Mr. Bedford, uno scrittore ritiratosi in campagna, conosce il dottor Cavor, uno strano personaggio che ogni giorno passa davanti alla sua casa. Riesce a fare la sua conoscenza e scopre che il professore sta facendo delle ricerche, fino a quel momento solo teoriche, su una sostanza che sarebbe opaca a tutte le forme di energia radiante (come precisa lo scienziato, "tutto ciò che somiglia alla luce, al calore, ai raggi Roentgen, alle onde elettriche di Marconi, e in particolare alla gravitazione; tutto ciò che emana da un centro e agisce a distanza").

La sostanza consiste in una lega di vari metalli tra cui l'elio. Lo scrittore si rende conto dell'enorme importanza che avrebbe una simile sostanza in vari settori: locomozione, navigazione, guerra, trasporti, industria, e decide di partecipare all'impresa.
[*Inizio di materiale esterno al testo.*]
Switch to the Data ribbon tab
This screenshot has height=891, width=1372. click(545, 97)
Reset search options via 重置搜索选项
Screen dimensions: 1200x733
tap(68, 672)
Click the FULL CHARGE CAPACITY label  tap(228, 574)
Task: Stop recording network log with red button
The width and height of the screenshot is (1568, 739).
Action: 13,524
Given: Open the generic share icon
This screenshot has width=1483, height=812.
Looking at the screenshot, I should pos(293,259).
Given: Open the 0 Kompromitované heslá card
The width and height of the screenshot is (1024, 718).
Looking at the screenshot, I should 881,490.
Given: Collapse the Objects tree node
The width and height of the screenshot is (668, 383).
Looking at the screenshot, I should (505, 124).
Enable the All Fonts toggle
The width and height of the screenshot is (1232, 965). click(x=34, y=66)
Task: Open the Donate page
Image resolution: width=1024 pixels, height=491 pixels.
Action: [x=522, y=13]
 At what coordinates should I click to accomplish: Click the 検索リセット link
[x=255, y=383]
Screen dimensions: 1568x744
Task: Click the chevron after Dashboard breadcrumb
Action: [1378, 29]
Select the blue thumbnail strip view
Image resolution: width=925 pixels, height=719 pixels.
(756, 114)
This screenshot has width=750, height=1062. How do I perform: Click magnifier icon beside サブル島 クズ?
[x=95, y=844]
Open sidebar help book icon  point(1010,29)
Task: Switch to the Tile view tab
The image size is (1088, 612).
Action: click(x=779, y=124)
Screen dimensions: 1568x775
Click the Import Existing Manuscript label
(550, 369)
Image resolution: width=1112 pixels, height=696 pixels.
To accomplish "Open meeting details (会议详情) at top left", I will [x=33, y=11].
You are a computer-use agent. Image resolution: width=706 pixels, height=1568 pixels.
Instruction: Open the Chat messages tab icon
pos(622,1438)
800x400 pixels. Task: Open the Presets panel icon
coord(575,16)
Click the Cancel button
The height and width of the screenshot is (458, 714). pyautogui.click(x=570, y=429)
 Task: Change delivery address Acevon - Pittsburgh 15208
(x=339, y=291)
Un giorno, mentre stanno tentando per la prima volta di realizzare la sostanza (che una volta preparata deve raffreddarsi fino a raggiungere la temperatura di 16 gradi per rivelare le sue proprietà), a causa di una fatale distrazione, rivela improvvisamente gli effetti sperati, fuggendo nello spazio e trascinando dietro di sé anche l'aria e varie costruzioni nelle vicinanze.

Il professor Cavor, che sta già pensando ad una macchina volante, viene incoraggiato dall'accaduto a proseguire nella sua impresa. Egli progetta una sfera di acciaio ,smaltata esternamente con la cavorite, abbastanza grande da contenere due persone, cibi concentrati, acqua, un distillatore e altri bagagli.

La sfera così preparata viene ricoperta con la cavorite ancora calda, e mentre si raffredda i due si accomodano all'interno. Quando la cavorite avrà raggiunto la temperatura giusta, avverra' il decollo.

Infatti tutto si svolge come previsto: ad un certo punto Bedford sente una strana sensazione, una tensione mai sentita prima, come se i suoi piedi avessero un peso enorme.

E' la partenza!

Dopo un breve tratto egli prova una sensazione di stordimento, una leggerezza... la sensazione di non avere un corpo: hanno raggiunto lo spazio e fluttuano nel vuoto.

Per riprendere un po' di peso e viaggiare più confortevolmente aprono un pannello verso la Terra: subito riprendono una posizione più naturale.

La sfera viaggia dritta verso il nostro satellite, ma il professor Cavor ha previsto la possibilità di eseguire svolte e rallentamenti. La sfera è costituita da pannelli manovrabili con facilità; per dirigersi in un'altra direzione basta aprire uno dei pannelli rivolto a un corpo celeste nei paraggi.

Passano alcuni giorni e finalmente, aprendo alcuni pannelli in direzione della Luna, la vedono grandissima. Entrano in orbita lunare e cominciano a orbitare a un centinaio di metri sopra la superficie.

Cavor calcola freneticamente il modo di poter scendere dolcemente sulla superficie. Tenendo chiusi tutti i pannelli ricreano l'assenza di gravità, ammucchiano i bagagli al centro della capsula senza nessuna fatica e poi, regolando l'apertura dei pannelli, toccano il suolo lunare all'interno di un grande cratere.

Quando arriva la luce del Sole nel luogo dell'atterraggio scorgono la neve, e una vegetazione in rapidissimo sviluppo. Notano che la Luna ha un'atmosfera ma aprendo cautamente una valvola capiscono che è più rarefatta che sulla Terra.

Cercano conforto con un sorso di cognac e sentendosi pronti escono dal loro veicolo e cominciano a esplorare la Luna compiendo grandi balzi, essendo la forza di gravità minore che sulla Terra.